During pandemics, the goods will be displayed behind glass and handled by the merchants wearing protective gloves. Many of these start ups could be introduced into our downtown as pop-ups (i.e., temporary stores that rotate in and out of these retail spaces) with short-term lease obligations and reduced rents. Should these businesses fail (due to a pandemic or otherwise) they will not be taking unacceptably high financial risks.
Outdoor markets will proliferate again offering locally sourced goods. But these vendors, wearing protective gloves and gowns, should not allow customers to handle the produce. Downtown offices will be converted into residences that will peacefully coexist with these low-intensity, low-impact retail experiences. Very little new construction will take place but this will be a time for massive adaptive-reuse projects.

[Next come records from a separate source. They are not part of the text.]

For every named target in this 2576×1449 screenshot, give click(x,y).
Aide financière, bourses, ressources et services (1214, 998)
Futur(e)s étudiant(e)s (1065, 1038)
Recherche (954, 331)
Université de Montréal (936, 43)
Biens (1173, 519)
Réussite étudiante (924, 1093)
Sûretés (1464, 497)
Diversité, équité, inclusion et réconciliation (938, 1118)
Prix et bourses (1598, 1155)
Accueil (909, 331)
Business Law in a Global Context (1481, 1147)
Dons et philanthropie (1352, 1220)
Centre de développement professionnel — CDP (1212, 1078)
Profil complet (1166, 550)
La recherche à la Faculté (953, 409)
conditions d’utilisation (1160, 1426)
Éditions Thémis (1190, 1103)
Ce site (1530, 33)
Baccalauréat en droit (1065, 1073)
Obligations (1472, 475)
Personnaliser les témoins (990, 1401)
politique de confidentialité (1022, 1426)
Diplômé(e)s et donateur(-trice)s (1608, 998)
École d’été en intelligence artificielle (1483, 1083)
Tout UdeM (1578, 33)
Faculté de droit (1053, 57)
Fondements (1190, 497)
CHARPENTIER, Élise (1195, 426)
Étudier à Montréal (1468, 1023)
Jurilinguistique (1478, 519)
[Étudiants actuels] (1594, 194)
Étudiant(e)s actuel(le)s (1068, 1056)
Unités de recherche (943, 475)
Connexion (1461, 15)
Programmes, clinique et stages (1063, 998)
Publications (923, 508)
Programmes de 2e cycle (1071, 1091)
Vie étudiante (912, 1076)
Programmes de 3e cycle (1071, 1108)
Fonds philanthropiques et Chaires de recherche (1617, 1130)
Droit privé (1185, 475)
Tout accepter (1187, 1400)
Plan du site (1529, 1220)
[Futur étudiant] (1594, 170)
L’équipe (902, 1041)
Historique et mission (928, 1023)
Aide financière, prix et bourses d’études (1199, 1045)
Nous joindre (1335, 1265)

Higher density housing will be incorporated into existing buildings with an emphasis on providing all the amenities needed during home quarantines. All of these residences will accommodate kitchen gardens, play areas, exercise rooms, large pantries and foyers with secured space to take in delivery packages. Their power should come from solar panels mounted on their roofs and some of their water could be supplied through the use of rain cisterns.
Of course between pandemics, there will be places, both indoors and outdoors, for large numbers of people to assemble in order to listen to live performances, to dance or to otherwise socially interact in close quarters. But indoor assembly areas should be flexibly designed so that during pandemics they can be easily decommissioned and converted into spaces for ICU beds. Outdoor assembly areas will be staging areas for temporary field hospitals.
In conclusion, instead of allowing our downtown to morph into a single-use entertainment center patronized by tourists and students, instead of relying solely on e-commerce and giving up on brick and mortar retail, we residents have the unique opportunity to reclaim our downtown as our own. We can do this while maintaining its viability through good times and bad.